Was wondering the same thing about the "Edit" key. I see it on a response I make (if I go back into that rasponse) but its not on a post I make that starts a thread....

[ok....now I'm having trouble with adding 'smileys'...I can see 'em, just can't add 'em]

Doug, did you hire Gilligan????


----------



## RizFam (Feb 25, 2006)

Hey Scott is someone messin w/ you?


----------



## HootBob (Apr 26, 2004)

wolfwood said:


> [ok....now I'm having trouble with adding 'smileys'...I can see 'em, just can't add 'em]
> 
> Doug, did you hire Gilligan????












Don


----------



## Herkdoctor (Dec 27, 2006)

Mine seems to be working just fine.









Scott


----------



## Moosegut (Sep 24, 2005)

Okay, first someone turns off my ability to include emoticons and now someone turns off my ability to delete a post I've made. Ya know, it's not paranoia if they really are out to get me. I don't care what side effects return and how much I hallucinate, if this aint fixed IMMEDIATELY, I'M GOING OFF MY MEDICATION - AND THEN WATCH OUT.


----------



## tdvffjohn (Mar 10, 2005)

Just ask Scott, I ll be happy to delete all your posts


----------



## NDJollyMon (Aug 22, 2003)

Moosegut said:


> Where did the delete key go? I can't delete a post I wanted to delete.
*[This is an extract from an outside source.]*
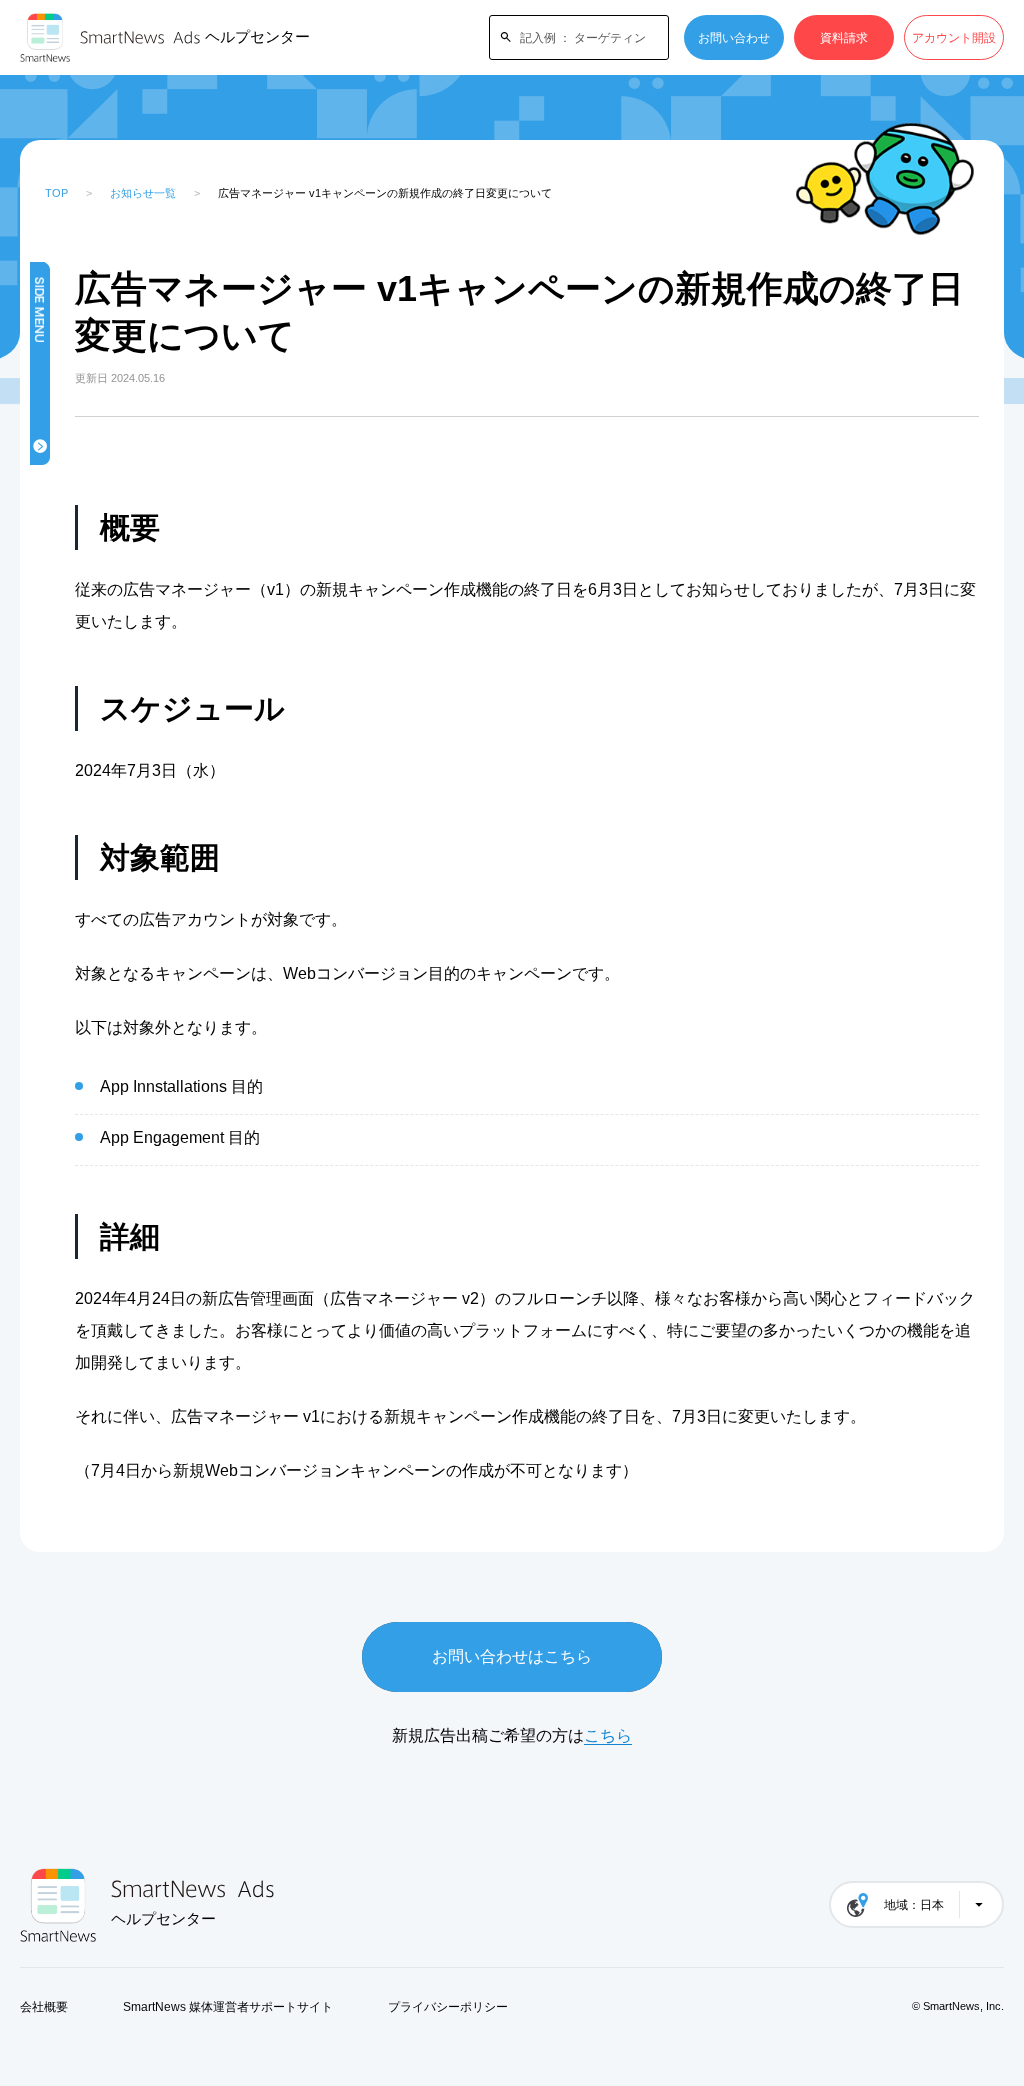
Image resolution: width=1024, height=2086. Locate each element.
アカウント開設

If you are the starter of the thread...you can't delete it. Everyone else can delete their posts after the start. 
A Moderator can nuke it, however.


----------



## Katrina (Dec 16, 2004)

The starter of a thread should be able to delete it as long as there are no replies to the thread.
Once a reply is made, It's up to a Mod to do it.


----------



## Moosegut (Sep 24, 2005)

NDJollyMon said:


> Where did the delete key go? I can't delete a post I wanted to delete.


If you are the starter of the thread...you can't delete it. Everyone else can delete their posts after the start. 
A Moderator can nuke it, however.
[/quote]
Ahh, that splains it. I was just trying to get a post I made about ticks back in October off of the home page. Seems like a waste to have it up there for so long.


----------



## CamperAndy (Aug 26, 2004)

Moosegut said:


> Where did the delete key go? I can't delete a post I wanted to delete.


If you are the starter of the thread...you can't delete it. Everyone else can delete their posts after the start. 
A Moderator can nuke it, however.
[/quote]
Ahh, that splains it. I was just trying to get a post I made about ticks back in October off of the home page. Seems like a waste to have it up there for so long.
[/quote]

I could delete it but it is not pinned so I am not sure why it is even on the home page. Now I have something to figure out. Maybe one of the other Moderators know whats up with it.


----------



## NDJollyMon (Aug 22, 2003)

I never noticed...as I very seldom look at that page. I get right to the meat and potatoes when I sign on.


----------



## RizFam (Feb 25, 2006)

NDJollyMon said:


> I never noticed...as I very seldom look at that page. I get right to the meat and potatoes when I sign on.

















Me too!

Tami


----------



## Oregon_Camper (Sep 13, 2004)

tdvffjohn said:


> Just ask Scott, I ll be happy to delete all your posts


Can I have his?


----------



## NDJollyMon (Aug 22, 2003)

Oregon_Camper said:


> Just ask Scott, I ll be happy to delete all your posts


Can I have his?








[/quote]

No.









Hey Oregon...
Just wanted to tell you I love your Camping webpage. Your mod section is nicely done. I bookmarked it because I'll need tips on installing the TurboMaxx this Spring!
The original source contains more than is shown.